The credit ratings agency highlighted a moderate and declining government debt burden, a sound banking system, favourable medium-term growth prospects and a relatively wealthy and diverse economy. The upgrade prompted a rally in Turkish financial markets, which had been anticipating the move in recent weeks, with the lira firming against the dollar while the benchmark bond yield fell to a near record low of 6.8 percent from 6.98 percent.
Fitch's decision was likely to boost the Turkish economy, Europe's fastest growing last year but slowing sharply this year, making the country more attractive to foreign investors.
"It's important to know that credit markets have been trading Turkey like an investment grade credit for some time," said Manik Narain, emerging markets strategist at UBS. "But at the end of the day this will create actual investment inflows and lower borrowing costs even though it was partially priced in."
Deputy Prime Minister Ali Babacan welcomed the move, saying the decision was appropriate and overdue, expressing hope that other ratings agencies would follow its lead.
"Turkey's achievement of this credit rating is expected to mark the start of a new era in the access of our public and private sector institutions to international capital markets," Babacan said in a statement.
Fitch upgraded Turkey's long-term foreign currency Issuer Default Rating (IDR) to 'BBB-' from 'BB+' and the Long-term local currency IDR to 'BBB' from 'BB+'. The outlooks on the long-term ratings are stable.
Turkey will not automatically be included in benchmark investment grade bond indexes because other agencies would have to follow suit. Moody's rates Turkey one notch below investment grade, while S&P puts it a rung lower still.
Prime Minister Tayyip Erdoğan, who has presided over the transformation of Turkey's economy in the last decade, has long criticised the ratings agencies' failure to award investment grade to Turkey.
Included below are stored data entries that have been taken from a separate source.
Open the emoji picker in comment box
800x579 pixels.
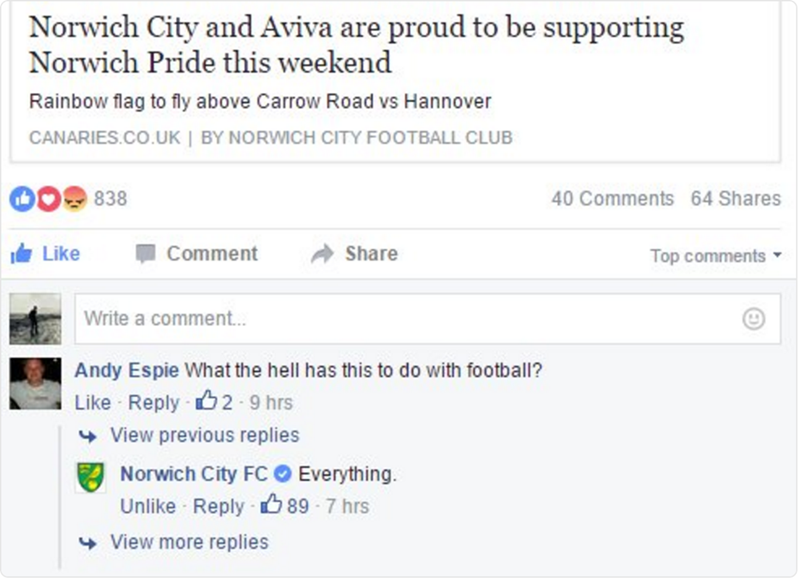(x=754, y=319)
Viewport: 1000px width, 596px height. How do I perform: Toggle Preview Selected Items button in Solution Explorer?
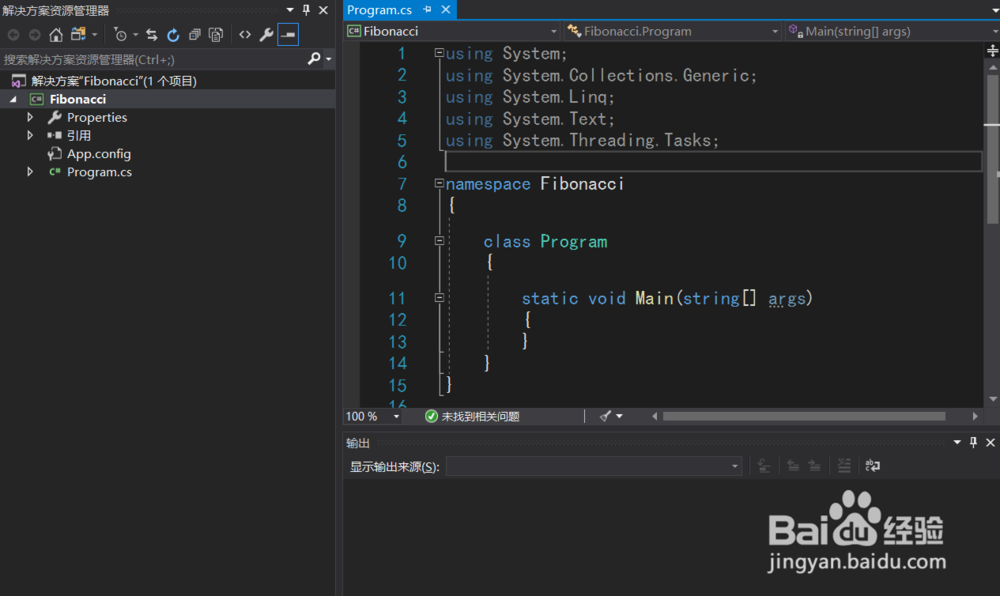point(288,35)
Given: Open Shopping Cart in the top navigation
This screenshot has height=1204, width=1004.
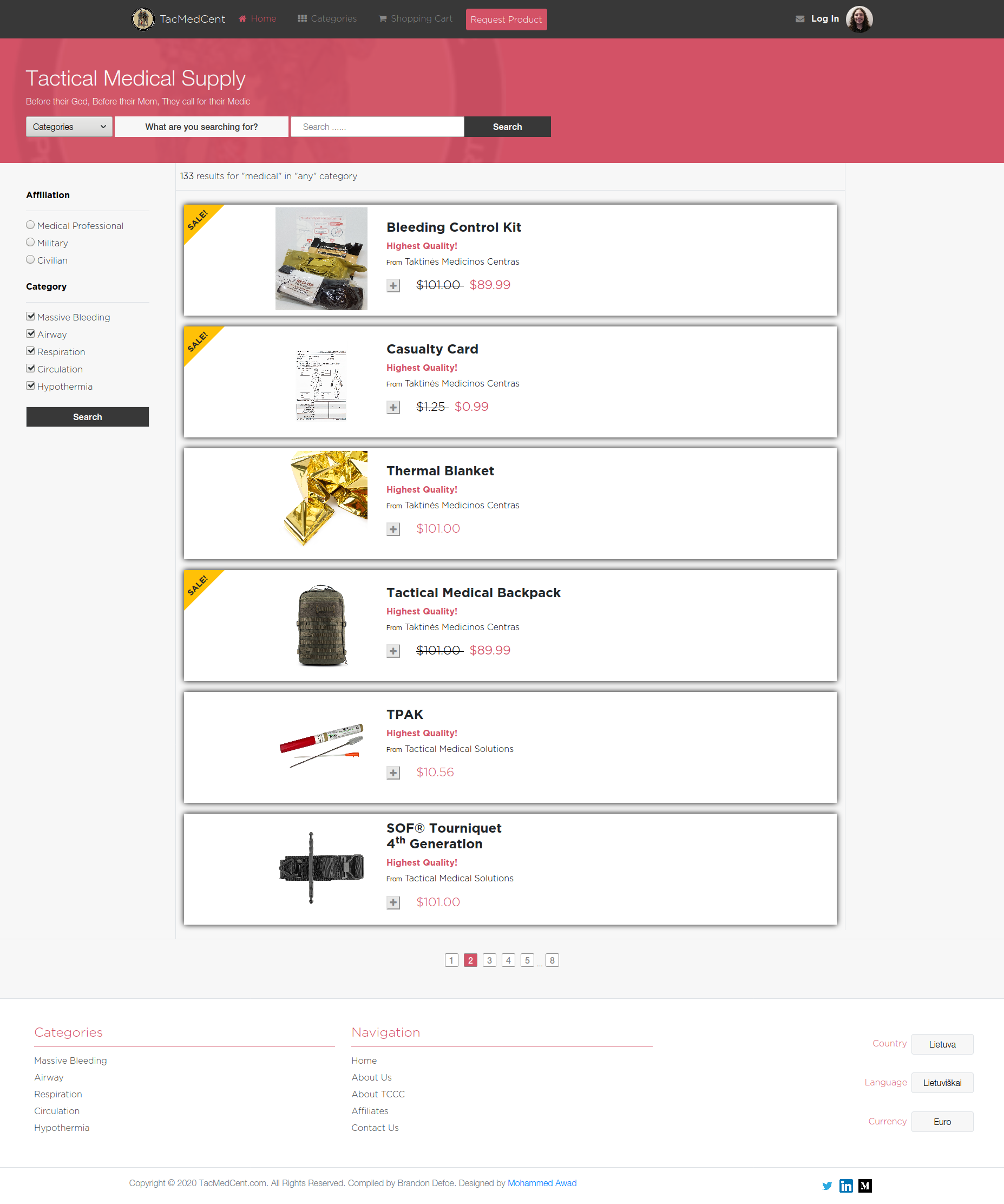Looking at the screenshot, I should click(416, 19).
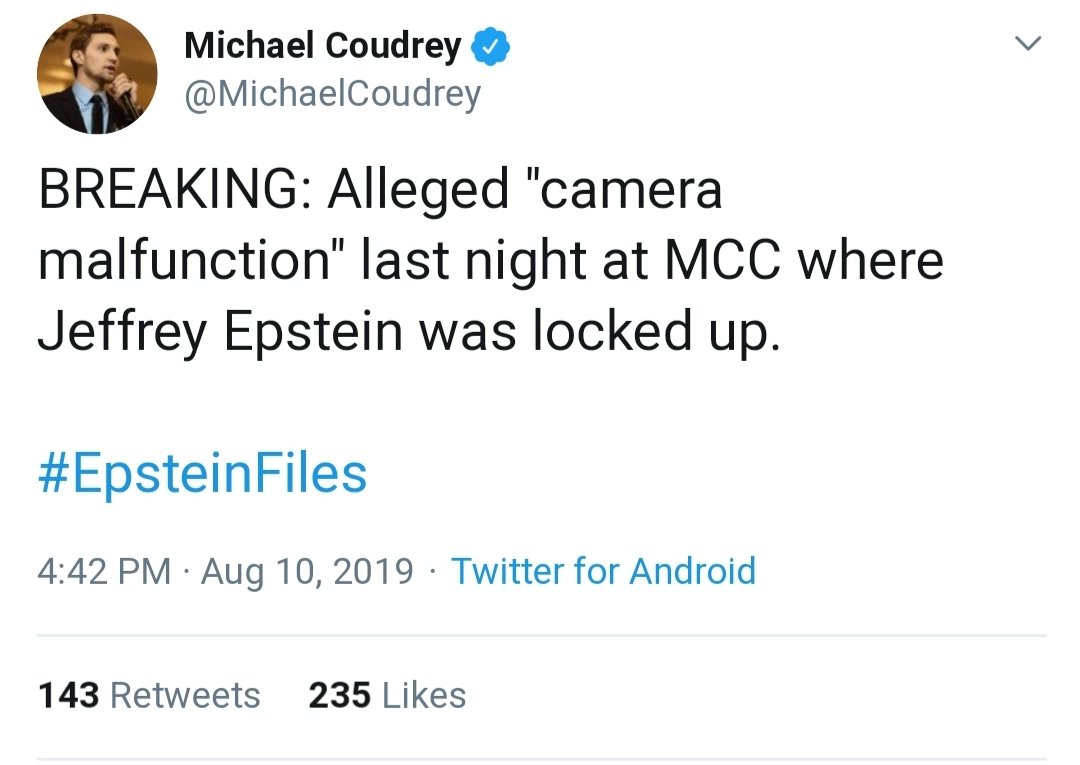Viewport: 1080px width, 765px height.
Task: Click the word Alleged in tweet
Action: tap(420, 190)
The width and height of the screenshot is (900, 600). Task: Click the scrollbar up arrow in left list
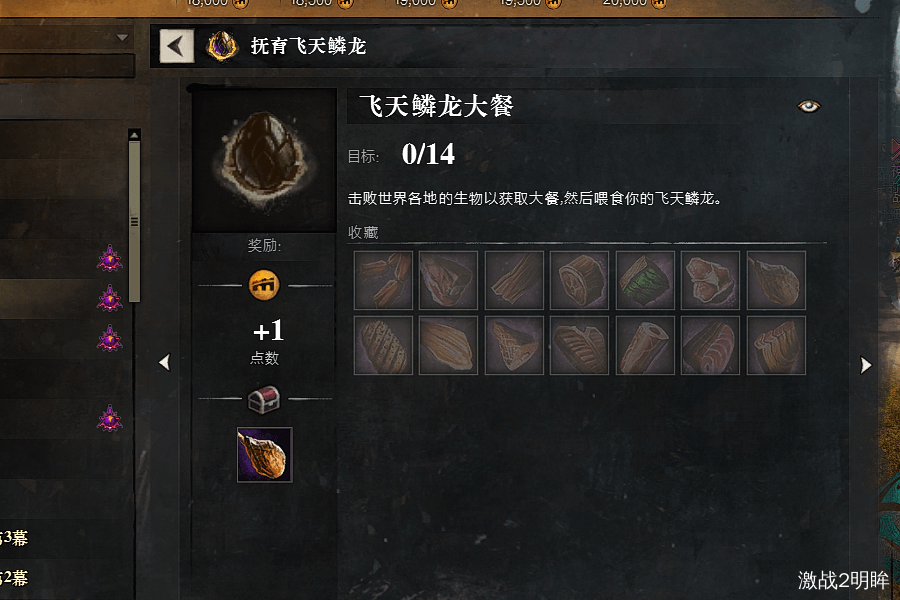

"The upgrade to investment grade reflects a combination of an easing in near-term macro-financial risks as the economy heads for a soft landing," Fitch said. "Fitch believes that the Turkish economy is on track to return to a sustainable growth rate, having narrowed the current account deficit and lowered inflation after overheating in 2011."
UPGRADE SEEN AS OVERDUE
Finance Minister Mehmet Şimsek said the upgrade would have a positive impact on risk perceptions and boost capital inflows and the country's growth performance.
The economy grew 8.5 percent last year but growth is expected to slow sharply to 3.5 percent this year as domestic demand weakens, prompting the central bank to ease monetary policy.
Erdoğan's AK Party government has kept the economy growing at an average 5 percent annually since it came to power in 2002, inheriting a basket-case which had just suffered a major financial crisis. Inflation has also come down to around 8 percent from triple digits in the late 1990s.
Many economists agreed with Babacan that the Fitch move was overdue. "Turkey should have long been investment grade status, given its proven willingness to pay in difficult circumstances. The external financing risks to the sovereign have long been overstated," said Standard Bank head of EM research Timothy Ash.
"This is a big confidence boost to Turkey, and should help attract a new investor base to Turkey. I would expect Moody's to follow, and eventually S+P - kicking and screaming!" he added.
Turkish sovereign dollar bonds rallied modestly, with spreads over U.S. Treasuries tightening 5 basis points in contrast to the broader emerging markets index where spreads widened.